I am very excited to be able to participate in this international conference. I am looking forward to the usual conference items: invigorating new science, meeting up with friends and colleagues, intense scientific discussion and the potential for new projects and ideas to emerge. For the past five years, I have participated in summer meetings of the IGCP 591 in Cincinnati, Sweden, Estonia, Virginia (also the 10th ISOS meeting), and now Belgium. Joining this group began partly by happenstance, when I was sent a personal email about the Cincinnati meeting. It was only three hours away, so I said “Of course I should participate! I won’t be able to attend the field trips because my daughter is still a baby, but I can be away for one night right now”, but joining this group has been tremendously impactful for my career. So I’d like to write a little bit about the importance and significance of international collaboration and participation in this post.

As you may or may not know, I am very shy and slow to feel comfortable or make friends with new people. It took me the better part of a decade to build a large enough group of friends and colleagues at GSA to feel really at ease in the American paleontological community. There are many times that I still retreat instead of engaging with paleontologists that I have known for years, and I wonder later if my instinct to hide when awkward or scared comes across as coldness or rudeness on my part.

The IGCP program, however, promotes meetings that are much more personal than GSA, with the ability to interact with colleagues in an inviting setting. I found that the group in attendance at the Cincinnati meeting (only about 40 scientists) was so welcoming and really wonderful, that I really looked forward to joining the Lund meeting the next year. That trend has continued with subsequent meetings, and now I count many of my international colleagues within my close group. In fact, I am now co-leading IGCP 653, which partially follows up on IGCP 591, and includes many of the same scientists.

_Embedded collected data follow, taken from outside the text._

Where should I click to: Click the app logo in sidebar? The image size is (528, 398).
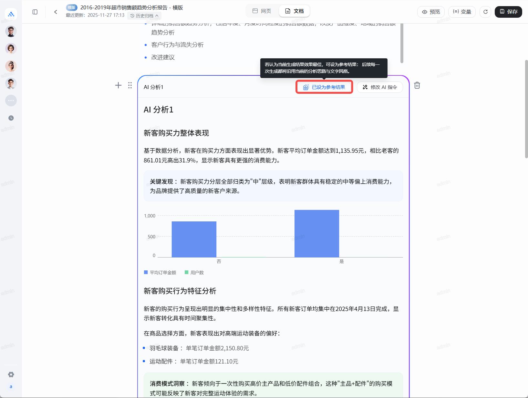[x=11, y=14]
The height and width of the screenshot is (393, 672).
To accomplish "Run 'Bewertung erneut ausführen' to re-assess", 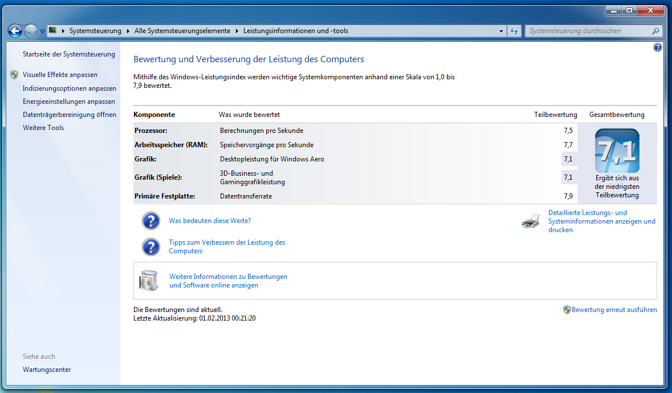I will coord(614,310).
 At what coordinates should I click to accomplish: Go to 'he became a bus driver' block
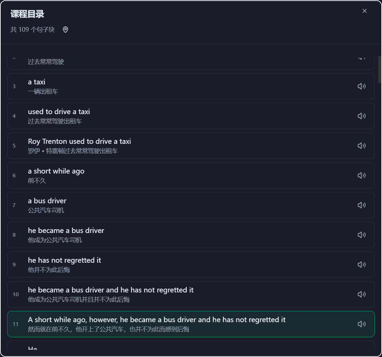(x=171, y=235)
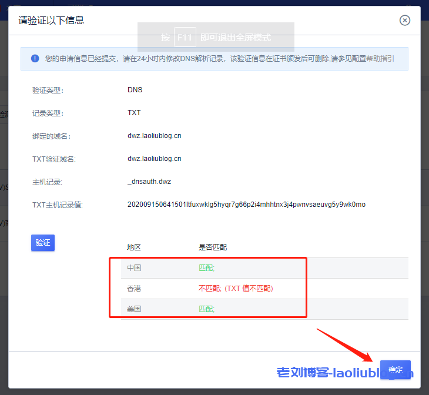Click the long TXT主机记录值 string
429x395 pixels.
[x=246, y=205]
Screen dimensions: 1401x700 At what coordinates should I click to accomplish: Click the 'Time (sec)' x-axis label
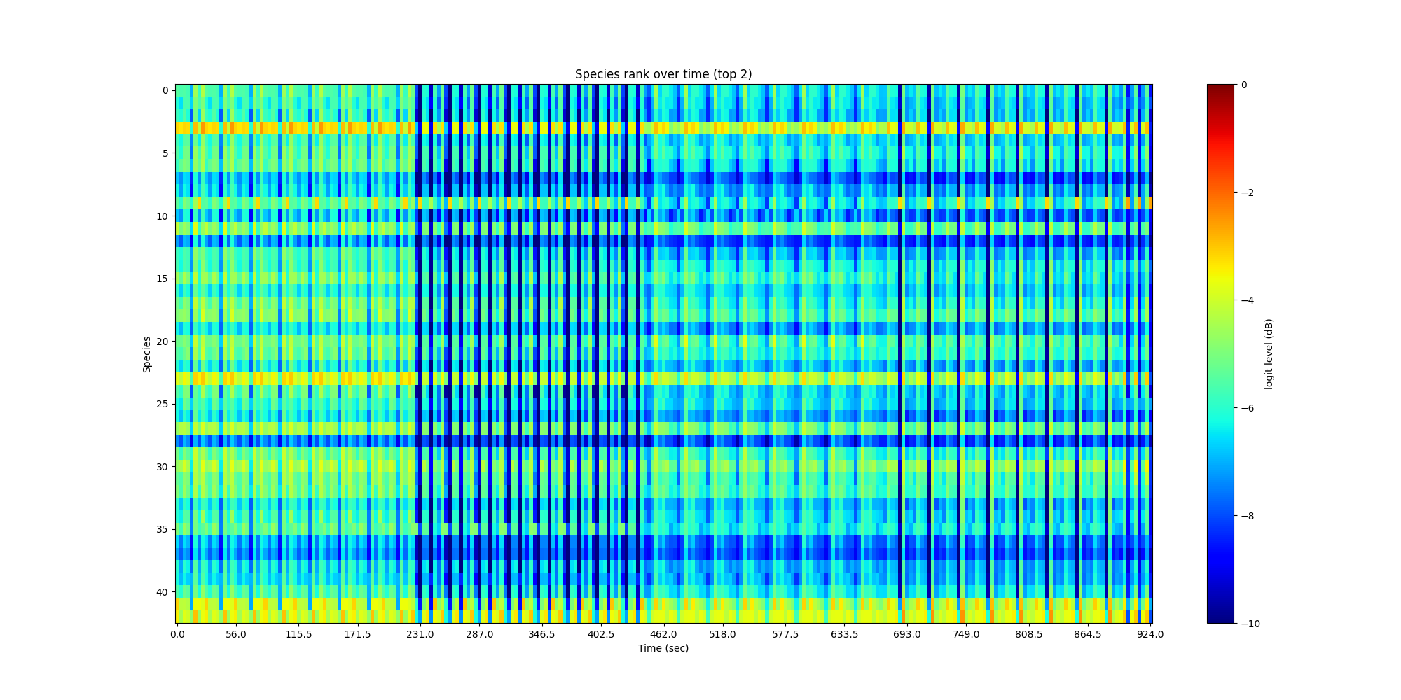[x=663, y=648]
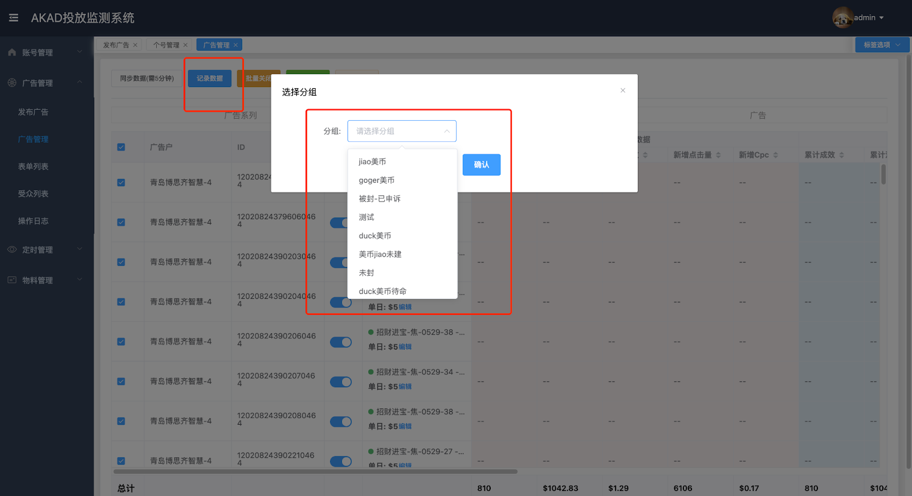Choose the duck美币 option from list
This screenshot has width=912, height=496.
pyautogui.click(x=374, y=236)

What is much more interesting than my personal journey, really, is the diversity of the participants of the IGCP projects. I love that these focused meetings bring together scientists that integrate a wide variety of scientific perspectives including biostratigraphy, taxonomy, sedimentology, paleoecology, stratigraphy, climate models, oceanography, and more. There is typically only one session at a time, so all attendees are able to attend talks that align not only with their specific interests, but also their tangential interests, which provides the opportunity to learn new things that I may not have learned had I focused on only on sessions aligned with specific interests. The ability to interact with and learn from people with diverse perspectives is incredibly enriching and productive. This also differs substantially from my typical GSA experience where it is more difficult to attend diverse sessions.

I am also always uplifted by the significance that primary field and specimen-based research is given at these meetings. Certainly databases and derivative or synthetic analyses are also presented and are important, but I find true joy in learning about data from a specific set of rocks and specimens. Remembering that specimens and outcrops are the core data of our field is very important.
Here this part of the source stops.